● Quoted passage
The Diary of a Public Man revisited

I recently revisited "The Diary of a Public Man: Unpublished Passages of the Secret History of the American Civil War"

It seems to be the journal of a Buchanan official during the transition to Republican administration; the author met Lincoln and was regarded as a friend of William Seward's.

I was impressed with how close the tone of this is to the diaries of Welles and Chase - that the atmosphere captured here was not a temporary jostling of loose ends during incomings and outgoings but that we were dealing with a real taste of McClellan's "sink of iniquity."

I am occasionally cautioned (usually by Centennial readers) not to put my trust in diaries or newspapers. I trust them absolutely - to convey to me the "noise" and atmosphere in which decisions were made. In reading the material below, imagine yourself a general trying to formulate policy, plans or directions, or a Cabinet officer drafting goals. Here are some highlights from the articles that appeared in North American Review:
* Stephen Douglas tells the author that Abner Doubleday is Ben Wade's creature and that Doubleday (and Wade) incited Major Anderson's evacuation of Fort Moultrie in favor of Sumter. [Remember that Doubleday writes Lincoln questioning Anderson's loyalty later during the Sumter crisis.]

* Douglas explains that "Wade and that gang are infuriated with Seward's coming into the Cabinet, and their object is to make it impossible for Lincoln to bring him in." The move from Moultrie to Sumter – and its ratcheting up of Charleston's outrage – is seen as sabotaging moderation, hence Seward's usefulness.

* Douglas holds Buchanan to be duplicitous and cowardly: "He likes to have the people deceived in him – he enjoys treachery, sir, enjoys it as other men enjoy a good cigar…"

* Thurlow Weed, Seward's Richelieu, comments on a New York politician, "Do I know him personally? I should rather think I do. I invented him!"

* Weed says of abolitionist Horace Greeley that he was a Northern secessionist who thought he could be elected president of a rump republic.

● Task requirements
1. Condense the paragraph of the post on the Diary of a Public Man that begins "I am occasionally cautioned" into a short bulleted list, keeping its main facts.
2. Pick up the post on the Diary of a Public Man after its final highlight and carry it forward.
The records that follow are separate material and have no connection to the post on the Diary of a Public Man.

● Record list
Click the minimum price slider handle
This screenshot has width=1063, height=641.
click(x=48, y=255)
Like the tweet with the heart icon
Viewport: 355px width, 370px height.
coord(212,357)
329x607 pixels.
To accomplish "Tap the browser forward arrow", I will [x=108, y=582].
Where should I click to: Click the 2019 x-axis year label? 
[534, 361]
...
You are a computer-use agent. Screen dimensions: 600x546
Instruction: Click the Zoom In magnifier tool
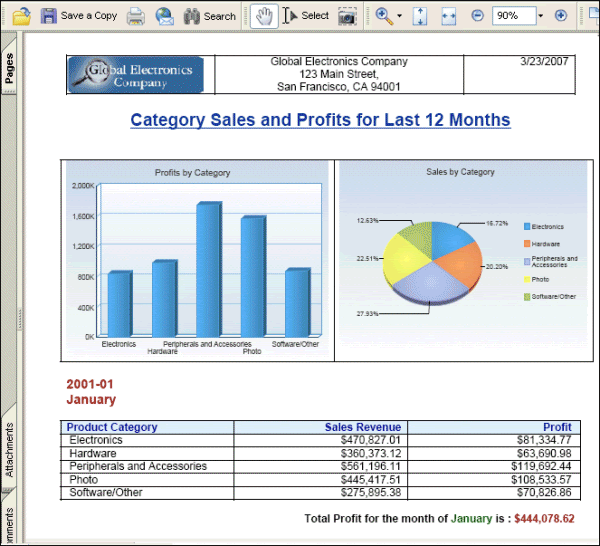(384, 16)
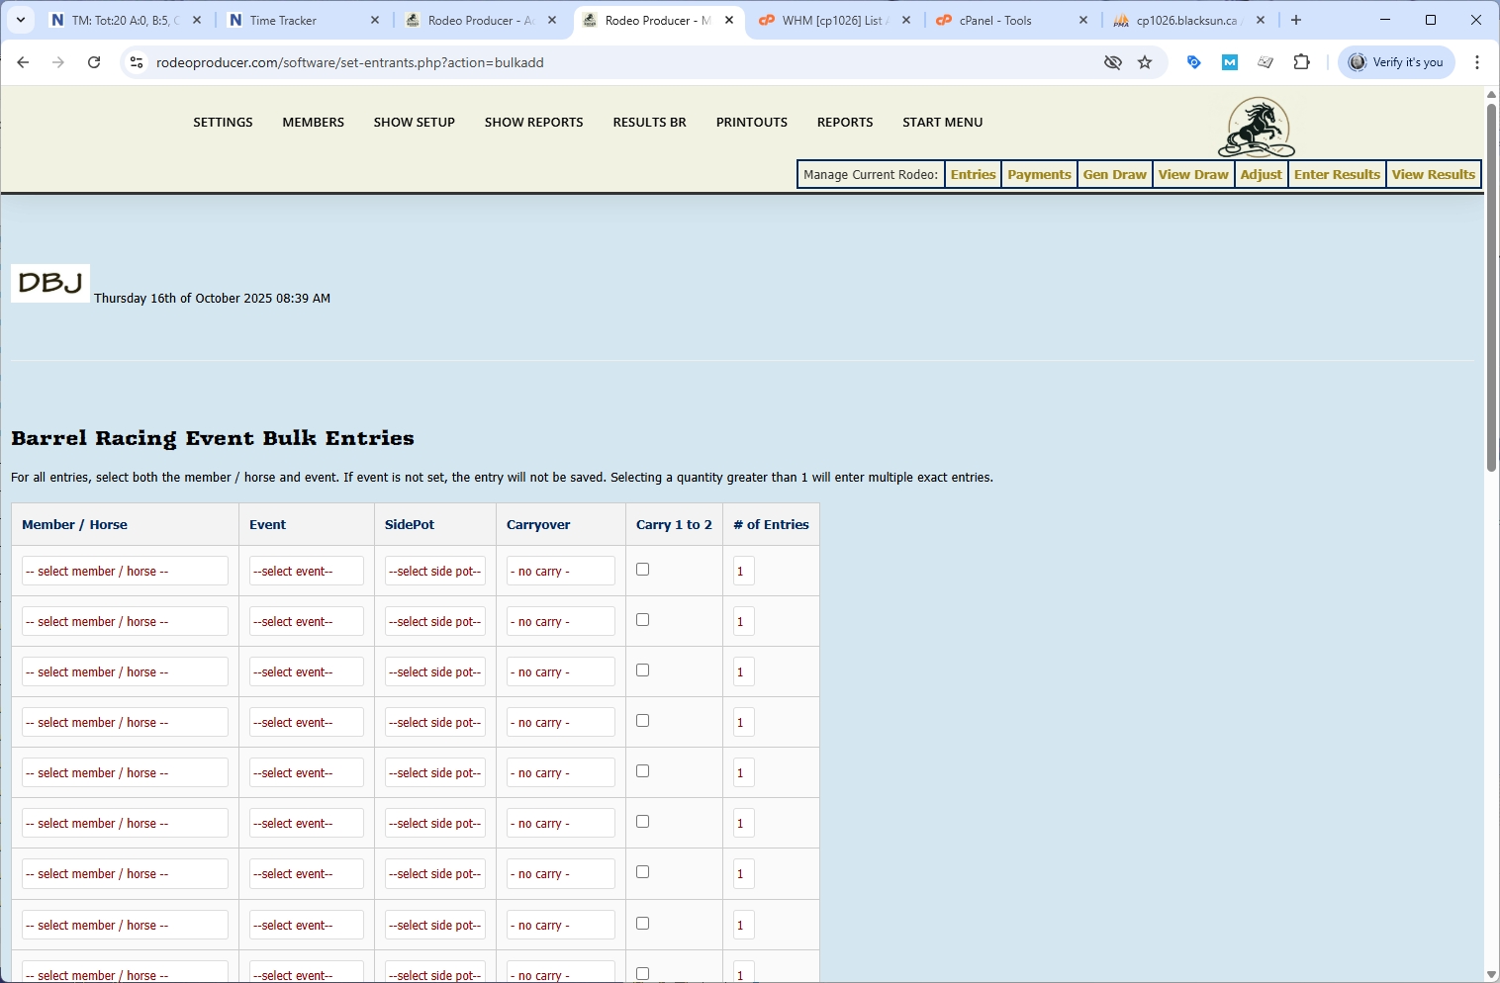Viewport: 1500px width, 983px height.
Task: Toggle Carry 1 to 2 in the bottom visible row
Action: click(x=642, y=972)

● Response list
1.
- The writer is sometimes warned, usually by Centennial readers, not to trust diaries or newspapers.
- The writer trusts them absolutely to convey the "noise" and atmosphere in which decisions were made.
- Readers should imagine themselves as a general formulating policy, plans or directions, or as a Cabinet officer drafting goals.
- The highlights that follow come from the articles that appeared in North American Review.

2.
* Winfield Scott tells Lincoln, before the inauguration, that Italian assassins were after him.

* Douglas tells the author that Scott runs Seward and Scott himself is run by the Blairs, who were "moving heaven and earth to get control of Mr. Lincoln's Administration."

* Douglas says the Blairs are cooperating with the Radicals in Washington and New York, to remove Seward from consideration.

* Douglas says Lincoln "is eminently a man of the atmosphere which surrounds him."

* The author runs into Stanton on the street after Lincoln's arrival: "It is impossible to be more bitter or malignant than he [Stanton] is; every word was a suppressed and a very ill-suppressed sneer…" Stanton slimes Lincoln.

* The author thinks Lincoln "more tightly" held by Chase than by Seward.

* He writes on 2/28/61, "Half an hour with Mr. Lincoln today, which confirms all my worst fears. I should say he is at his wit's end."

* The Radicals already constitute a "rule or ruin" faction before the administration is formed.

* Sumner calls Cameron a "political Judas" before he is appointed. He has an obtuse interview with the author, trying to get him to talk with Lincoln against Cameron. Sumner warns that the combination of Seward and Cameron might produce a negotiated settlement instead of a complete separation from the South.

* The author is "mortified" by the heavy-handed security surrounding Lincoln's inauguration. He says the country has become a Latin American republic. He says Douglas held Lincoln's hat.

* He repeatedly returns to the Radicals' formula that labels the US Constitution "a covenant with death and an agreement with Hell." (Isaiah 28:18, "And your covenant with death shall be annulled, and your agreement with hell shall not stand when the overflowing scourge shall pass through.")
That was Washington in early 1861, certainly Washington as I have come to know it in my McClellan researches. I recognize that this account bears no relation to our noiseless, clean and tidy Civil War histories, where rational actors make optimal decisions based on straightforward information and due consideration; where a wise president holds all decisions in his hands; where modern Civil Service norms somehow thrive in the throes of political chaos; that's not my Civil War and I would like to see it retired.

I will expand on this tomorrow, marrying this post to the McClellan at Gettysburg motif in a piece about the damage we do to historic truth in Civil War history.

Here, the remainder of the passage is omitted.